Fantômes magiques

Portrait de Philippe Minyana par Giovanni Cittadini

Dans 21 rue des Sources, Philippe Minyana se livre à un voyage dans le temps et à une réflexion sur l’évolution des sociétés, en utilisant « la vie d’une maison comme métaphore d’une civilisation en mouvement ».

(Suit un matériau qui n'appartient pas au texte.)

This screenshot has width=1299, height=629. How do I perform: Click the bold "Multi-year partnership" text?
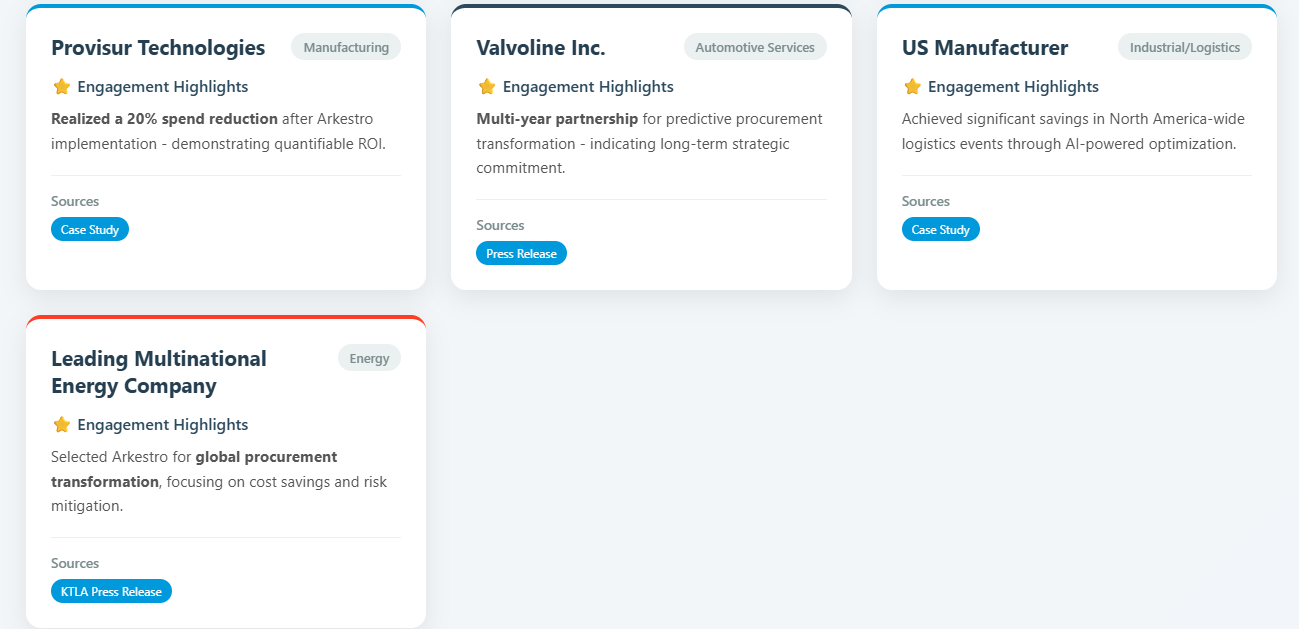pyautogui.click(x=557, y=119)
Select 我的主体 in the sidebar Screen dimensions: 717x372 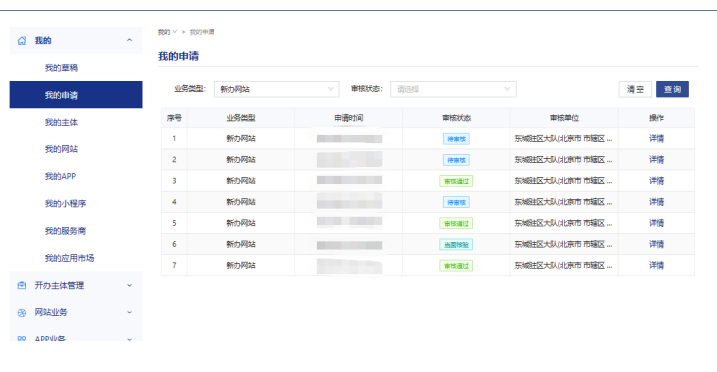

Un clavier, quatre chaises, un pianiste et deux acteurs. L’Ami et Madame Avril, connaissances de leur vivant, sont des fantômes qui hantent les salles vides de la maison familiale de Montbéliard. Lui, qui joue le rôle de chœur, la pousse à retracer sa vie et celles de leur entourage. D’une pièce à l’autre, ils évoquent l’Histoire et les histoires, plus personnelles, issues de leurs souvenirs. Ces thèmes sont repris « comme des variations musicales, semblables et cependant un peu différentes », indique Philippe Minyana, auteur et metteur en scène de la pièce. La demeure devient le reflet d’un fragment des années 1960 : les transformations s’effectuent aussi bien à l’extérieur « La belle campagne qui devient banlieue industrielle » (dixit Madame Avril) qu’à l’intérieur, où la distribution des pièces se modifie. Entre un récit sur l’épicerie attenante à la maison et un autre sur « la mutation du paysage qui devient urbain », l’héroïne se confie également sur ses regrets et ses échecs, la survie de son mariage au fil du temps, sa place de mère au milieu de ses enfants mais aussi de fille dans sa propre fratrie, ses multiples tentatives de suicide. Cette façon de revivre leurs parcours respectifs en se baladant de pièce en pièce emprunte au film L’Arche Russe de Sokourov (2002) où les personnages visitent un musée, revivant des événements passés dans chacune des salles. Pour Philippe Minyana – qui affirme que « le théâtre est un lieu d’expérience et un laboratoire d’écriture » – cette œuvre représente un défi et une histoire personnels : « Madame Avril ressemble beaucoup à ma mère », explique-t-il. L’adresse du 21 rue des Sources est celle de son enfance : il y a vécu la fermeture de l’épicerie familiale et l’arrivée de l’usine Peugeot avec ses logements HLM. Cependant, le metteur en scène ne construit pas sa fiction uniquement avec des mots. Afin d’atteindre son idéal de « baroque réjouissant », il insère de la magie dans sa représentation grâce à Benoît Dattez, prestidigitateur spécialisé dans le théâtre, qui convie sur scène l’illusion d’apparitions. Mouchoirs volants et chaises qui circulent donnent une impression de maison hantée, tandis que le pianiste insère dès le commencement sa mélodie discrète à ce récit onirique.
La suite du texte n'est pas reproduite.